Institute of Pathology, Medical Faculty, Ludwig-Maximilians-University, Thalkirchner Str. 36, 80337, Munich, Germany.
Department of Medicine III, University Hospital, LMU Munich, Munich, Germany.
J Cancer Res Clin Oncol. 2018 Nov;144(11):2161-2166. doi: 10.1007/s00432-018-2746-x. Epub 2018 Sep 7.
Pancreatic ductal adenocarcinoma (PDAC) is a devastating disease, lacking relevant prognostic and predictive biomarkers. DNA polymerase epsilon (POLE) has important functions in the maintenance of genetic stability during DNA replication and has previously been associated with favorable prognosis in endometrial and colorectal cancer. However, its relevance in advanced pancreatic cancer (aPDAC) has not been examined to date.
Using pyrosequencing on tumoral DNA extracted from 60 samples from the AIO-PK0104 study as well as 55 samples from completed translational trials, we examined POLE hotspot mutations in exon 9 (P286R) and exon 13 (V411R/L/M) in the POLE gene exonuclease domain. DNA extracted from 37 endometrial carcinomas were tested as positive controls.
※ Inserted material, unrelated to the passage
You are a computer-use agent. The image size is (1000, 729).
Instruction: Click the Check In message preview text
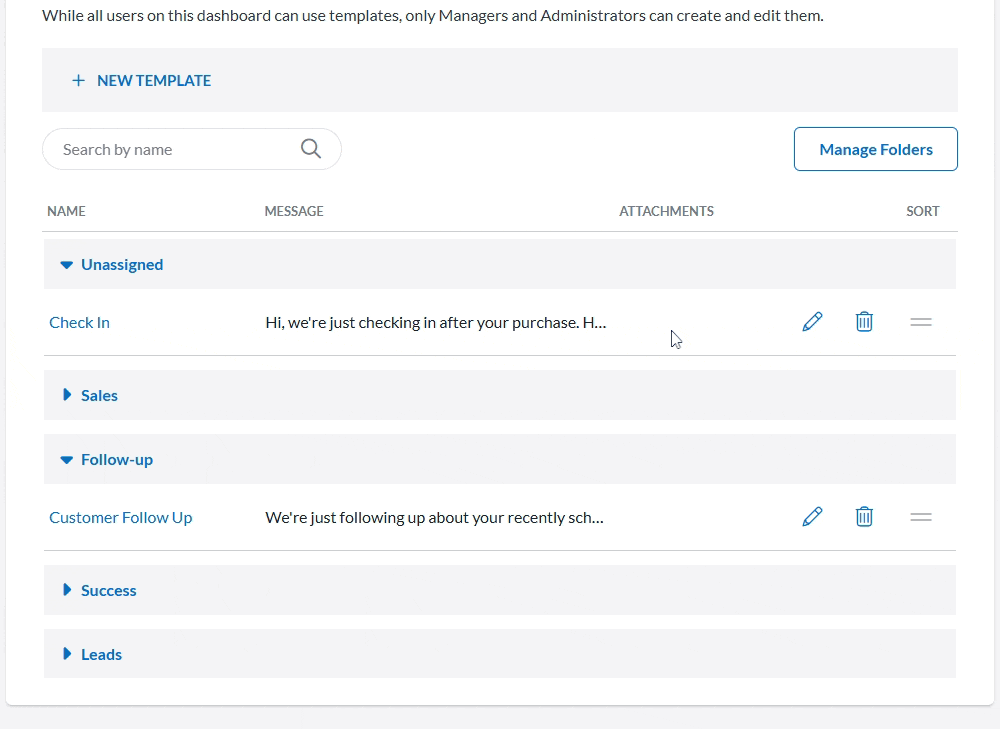click(435, 322)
Publically available sequencing databases were searched for POLE mutations in PDAC samples.
Fifty-three patients (pts) were men, 62 pts were women, median age was 61.2 years. Median overall survival (OS) was 7.4 months and median progression free survival (PFS) was 4.0 months. In four of the 37 endometrial carcinomas POLE mutations were detected in exon 9 (10.8%) and none in exon 13. In none of the overall 115 aPDAC tumors POLE gene hotspot mutations could be detected.
Mutations in the hotspot regions of exon 9 and 13 of the POLE gene are very rare events in advanced pancreatic cancer. Thus, it is unlikely that POLE gene mutations contribute to genetic instability in the vast majority of aPDAC. POLE mutation does not serve as a relevant biomarker and should not be tested on a regular basis in PDAC.
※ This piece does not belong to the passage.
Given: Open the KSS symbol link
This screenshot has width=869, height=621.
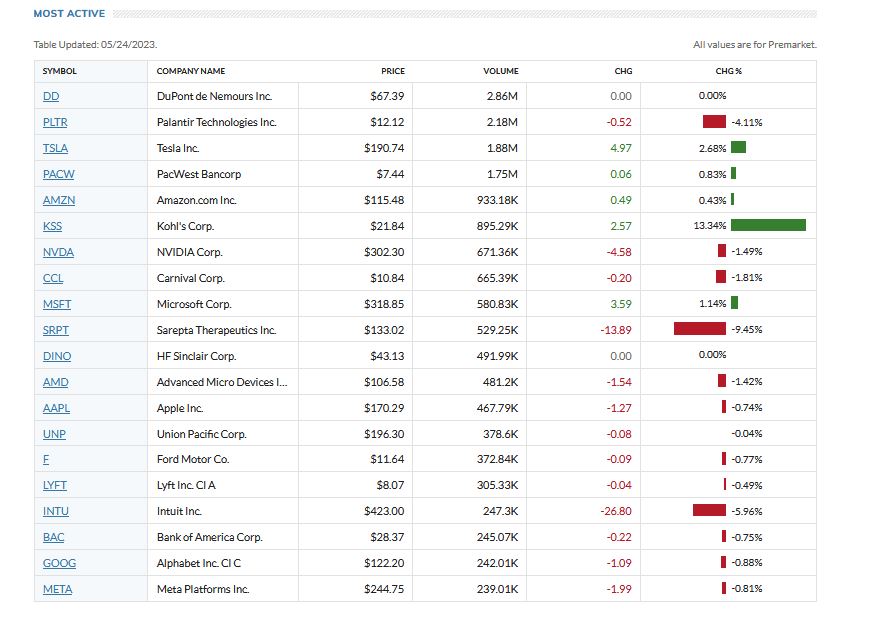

胰腺导管腺癌(PDAC)是一种破坏性疾病,缺乏相关的预后和预测生物标志物。DNA 聚合酶 epsilon(POLE)在 DNA 复制过程中维持遗传稳定性方面具有重要功能,先前与子宫内膜癌和结直肠癌的良好预后相关。然而,迄今为止,其在晚期胰腺腺癌(aPDAC)中的相关性尚未得到检验。
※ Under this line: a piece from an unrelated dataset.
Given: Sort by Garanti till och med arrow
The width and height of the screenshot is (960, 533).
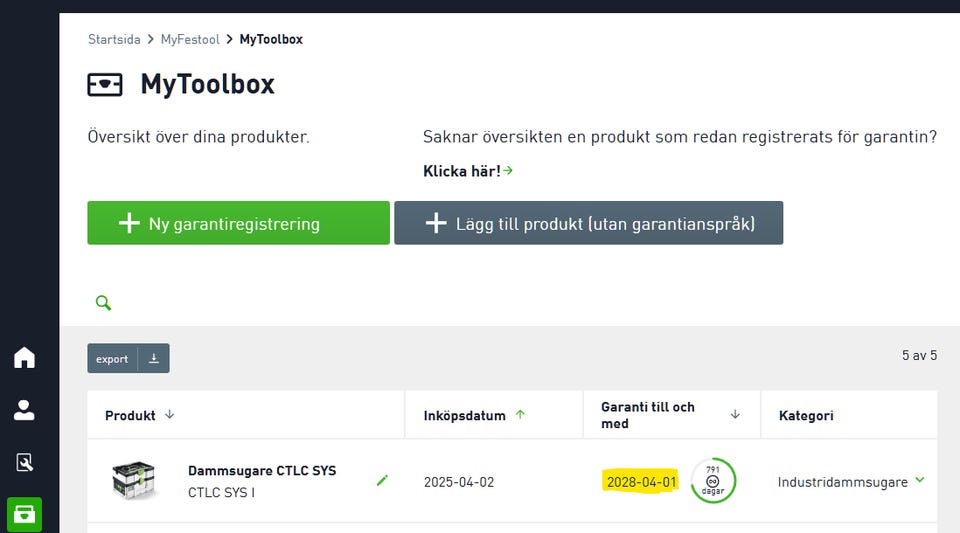Looking at the screenshot, I should pyautogui.click(x=735, y=415).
使用焦磷酸测序技术对 AIO-PK0104 研究中 60 个样本的肿瘤 DNA 以及 55 个已完成的转化试验样本进行检测,我们在 POLE 基因外切酶结构域的exon 9(P286R)和 exon 13(V411R/L/M)中检测 POLE 热点突变。从 37 例子宫内膜癌中提取的 DNA 作为阳性对照进行检测。在 PDAC 样本中搜索公共可用的测序数据库中 POLE 突变。
53 名患者(pts)为男性,62 名患者为女性,中位年龄为 61.2 岁。中位总生存期(OS)为 7.4 个月,中位无进展生存期(PFS)为 4.0 个月。在 37 例子宫内膜癌中,有 4 例检测到 exon 9 中的 POLE 突变(10.8%),而 exon 13 中没有突变。在总共 115 例晚期胰腺腺癌肿瘤中均未检测到 POLE 基因热点突变。
POLE 基因 exon 9 和 13 热点区域的突变在晚期胰腺腺癌中非常罕见。因此,POLE 基因突变不太可能导致绝大多数 aPDAC 中的遗传不稳定性。POLE 突变不能作为相关的生物标志物,不应在 PDAC 中常规进行检测。